Fannie Mae (FNMA) stock plunged almost 10 percent on Jun. 24, and is now trading near its 52-week low The stock has been in a free fall this week after an unfavorable Supreme Court ruling. Should you buy the dip in FNMA stock?
Fannie Mae is in the business of buying mortgages from large U.S. banks. It then sells these as MBS (mortgage-backed securities) to investors. The deal is win-win, as banks can free up their capital for further lending while FNMA can sell securities to yield-hungry investors.

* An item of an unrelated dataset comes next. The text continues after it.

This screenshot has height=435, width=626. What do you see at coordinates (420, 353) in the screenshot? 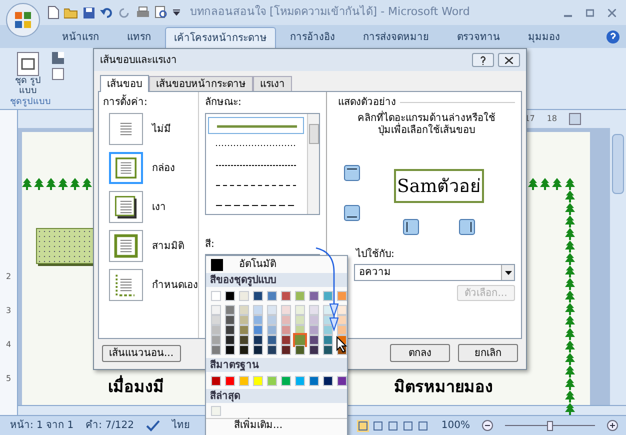
I see `ok-button: ตกลง` at bounding box center [420, 353].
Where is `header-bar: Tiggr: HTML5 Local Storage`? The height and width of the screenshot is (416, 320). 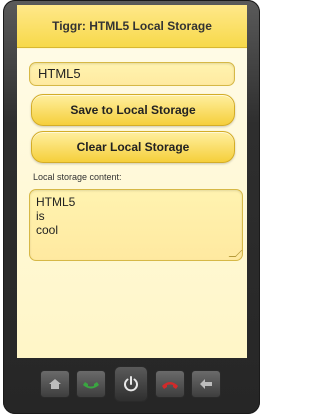 header-bar: Tiggr: HTML5 Local Storage is located at coordinates (132, 26).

Fannie Mae was under conservatorship
The 2008 financial crisis was triggered by a crash in the subprime mortgage market. While some, such as Michael Burry, capitalized on the crash, it marred several iconic financial institutions' balance sheets.
Then began the great clean-up. While some companies died out, billionaire investors stepped in to save some they found attractive. Warren Buffett, for instance, bailed out Goldman Sachs.
The U.S. government also stepped in to save some companies, and committed billions in taxpayer money to Fannie Mae and Freddie Mae. The companies issued preferred stocks and were placed under the Federal Housing Finance Agency's (FHFA) conservatorship.
Why is Fannie Mae stock plunging?
Even as Fannie Mae’s finances improved, it continued to transfer its excess profits to the U.S. government. Irate Fannie Mae stockholders filed a suit, arguing that the company had paid much more than it had borrowed. Investors were hoping that the company would exit federal control, which would have meant its profits being redistributed to stockholders. The Supreme Court quashed these hopes but sent the case to the lower court to enable investors to claim damages.
Along with Bill Ackman's Pershing Square, Fannie Mae’s institutional investors include Fairholme Capital Management, Blackstone Group credit unit Paulson & Co., and Discovery Capital Management.
Bloomberg Intelligence analyst Elliott Stein isn't optimistic about the ruling, saying investors “can’t recover the bulk of the overpayments they sought.” Since the ruling means that Fannie Mae will remain under federal control and stockholders still won’t have a right to the profits, FNMA stock plunged.
FNMA stock's forecast
According to MarketBeat, analysts' average target price for FNMA is $1.67, which implies a 21.6 percent upside from its current price. One analyst recommends “buy,” one recommends “hold,” and one recommends “sell.”
Wall Street has also taken note of the decision, and Odeon Capital, which upgraded the stock to a “hold” with a target price of $2 earlier this year, has suspended its coverage of the stock. The Supreme Court ruling is a major setback for Fannie Mae investors, as FNMA's rally was built on the premise that the company will emerge from federal control. The stock's sell-off might continue, with major selling from some big shareholders.